Rows from a dataset
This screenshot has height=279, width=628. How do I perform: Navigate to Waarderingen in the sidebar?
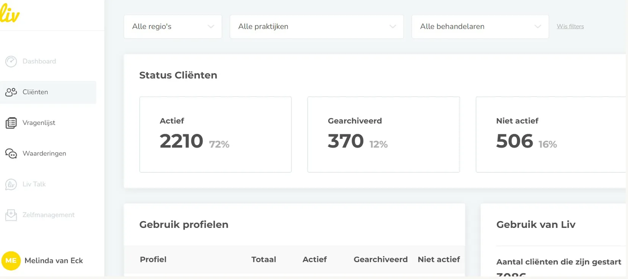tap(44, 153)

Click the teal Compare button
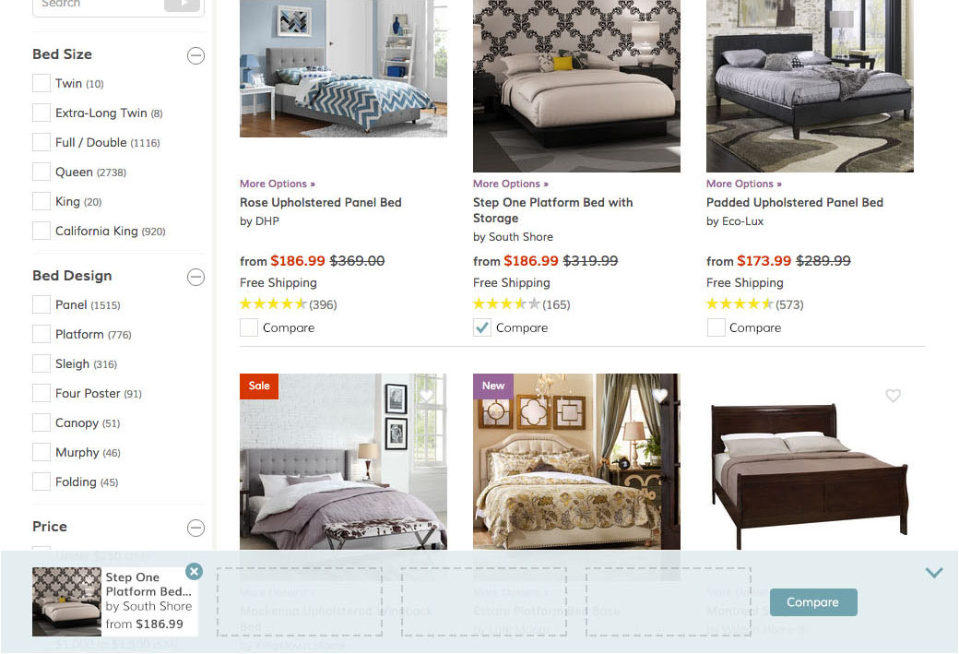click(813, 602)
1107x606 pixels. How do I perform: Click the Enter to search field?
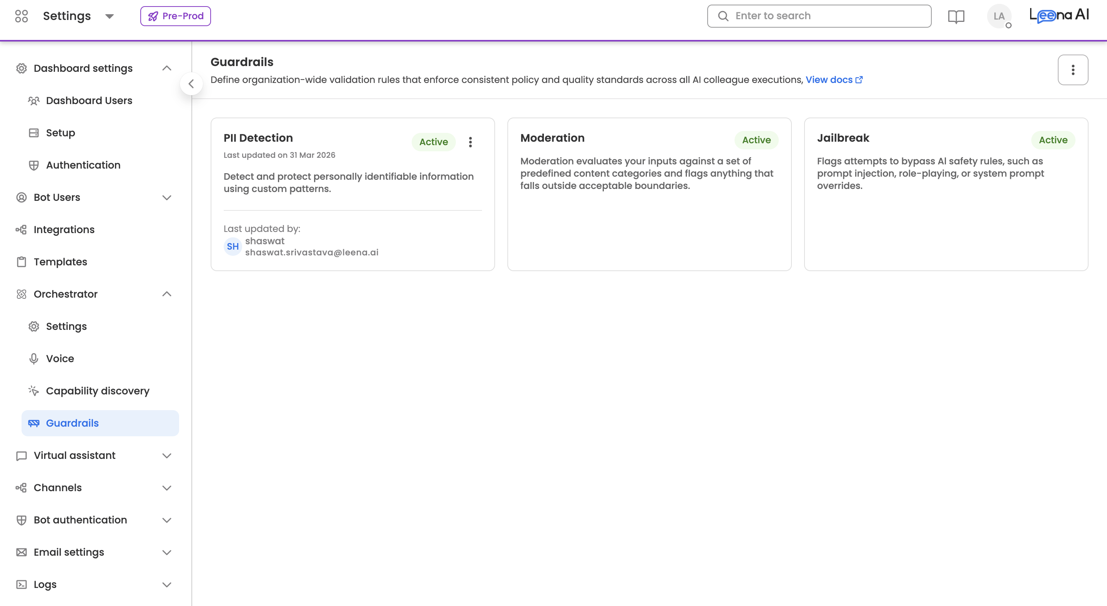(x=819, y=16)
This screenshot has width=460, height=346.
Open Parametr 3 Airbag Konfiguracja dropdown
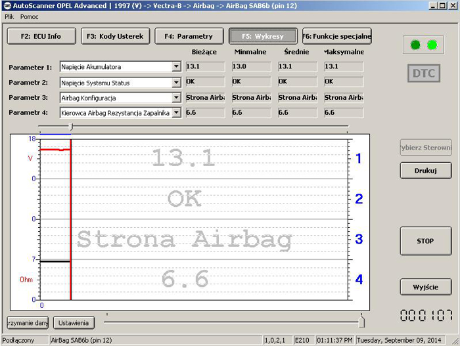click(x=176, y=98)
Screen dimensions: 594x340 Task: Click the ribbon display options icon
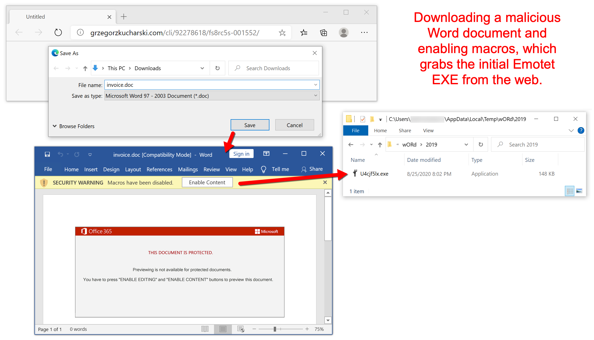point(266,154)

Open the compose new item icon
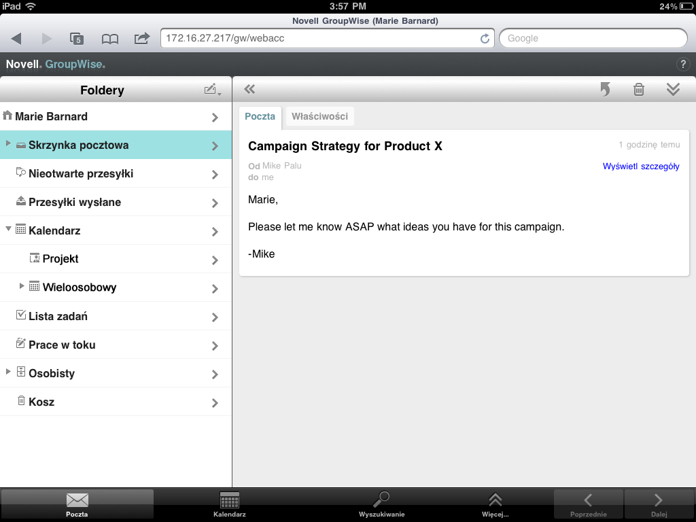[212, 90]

---

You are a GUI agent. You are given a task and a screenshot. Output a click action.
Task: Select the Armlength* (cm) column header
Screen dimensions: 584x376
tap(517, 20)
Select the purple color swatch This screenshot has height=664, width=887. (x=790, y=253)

# Work required
Pick out each line of the records that contains the word "Select" and copy those lines.

# Output of the task
Task: Select the Armlength* (cm) column header
Select the purple color swatch This screenshot has height=664, width=887. (x=790, y=253)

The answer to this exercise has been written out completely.